There are a variety of ways to carry on a business in Ontario. However, the three main ways to do so are Sole Proprietorship, Partnership and Corporation.
As you will find below, the main differences between the three are
- the income tax consequences for the business owner,
- the extent of liability to third parties, and
- the cost involved in the set up.
Choosing the Best Method
Almost all commercial activities in Ontario are carried on using one of the three legal arrangements referenced below. No one method is the best in every case. Accordingly, consideration must be given to a number of issues including things such as limited liability, estate planning, income tax and, of course, the costs involved in each case.
Method 1: Sole Proprietorship
A sole proprietorship is the simplest arrangement for carrying on a business and is used in a wide variety of circumstances.
A sole proprietorship exists whenever an individual carries on business for the individual’s own account without using the medium of any other form of business organization or involving the participation of other individuals, except as employees.
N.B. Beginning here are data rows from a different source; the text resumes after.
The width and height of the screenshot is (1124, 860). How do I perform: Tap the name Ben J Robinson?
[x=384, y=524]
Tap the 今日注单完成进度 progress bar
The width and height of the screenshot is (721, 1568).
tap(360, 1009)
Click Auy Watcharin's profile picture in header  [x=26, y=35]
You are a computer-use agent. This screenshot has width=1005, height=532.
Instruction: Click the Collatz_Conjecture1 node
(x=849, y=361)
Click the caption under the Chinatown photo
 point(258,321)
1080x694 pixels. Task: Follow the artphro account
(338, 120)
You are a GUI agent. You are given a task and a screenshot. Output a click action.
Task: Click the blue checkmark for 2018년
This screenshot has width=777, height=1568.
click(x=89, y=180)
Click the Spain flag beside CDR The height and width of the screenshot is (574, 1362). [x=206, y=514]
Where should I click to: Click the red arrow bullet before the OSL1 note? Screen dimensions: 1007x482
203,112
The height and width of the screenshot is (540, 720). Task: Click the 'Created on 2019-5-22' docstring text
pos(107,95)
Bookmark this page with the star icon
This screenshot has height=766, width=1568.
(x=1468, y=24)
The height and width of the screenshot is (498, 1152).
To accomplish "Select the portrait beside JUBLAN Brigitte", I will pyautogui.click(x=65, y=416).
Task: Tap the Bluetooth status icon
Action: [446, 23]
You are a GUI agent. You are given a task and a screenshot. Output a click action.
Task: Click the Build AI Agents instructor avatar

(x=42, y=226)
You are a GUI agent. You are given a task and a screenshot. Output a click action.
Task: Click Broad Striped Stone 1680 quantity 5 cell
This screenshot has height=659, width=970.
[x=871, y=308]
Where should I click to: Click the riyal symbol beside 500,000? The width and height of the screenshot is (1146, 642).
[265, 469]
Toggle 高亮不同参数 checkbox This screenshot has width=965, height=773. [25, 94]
- The individual is the sole owner of the business.
- The individual may employ others in the business but cannot employ himself or herself.
Many small businesses are organized as sole proprietorships. All benefits flowing from the business accrue to the exclusive enjoyment of the sole proprietor. All obligations associated with the business are also the sole proprietor’s responsibility. Thus, the income or losses of the business belong to its owner as do the assets used in the business, which may increase or diminish in value.
The sole proprietor is personally responsible for carrying out all the contractual relationships relating to the business. Any liabilities that arise from the actions of the sole proprietor or employees of the sole proprietor are the sole proprietor’s responsibility.
If a sole proprietor carries on business under a name or style other than his or her own name, persons dealing with him or her need a mechanism for finding out the name of the sole proprietor. This is provided by s. 2(2) of the Business Names Act, which provides that no individual shall carry on business or identify his or her business to the public under a name other than his or her own name unless the name is registered by that individual.
Currently, the cost of registering a business name in Ontario is approximately Eighty ($80.00) Dollars.
Method 2: Partnership
When two or more persons carry on business together with a view to profit, the relationship is called a partnership and the members of the partnership are called partners.
- A partnership is like a sole proprietorship in that the partners carry on the business themselves directly.
- The partnership is not a legal entity separate from its partners.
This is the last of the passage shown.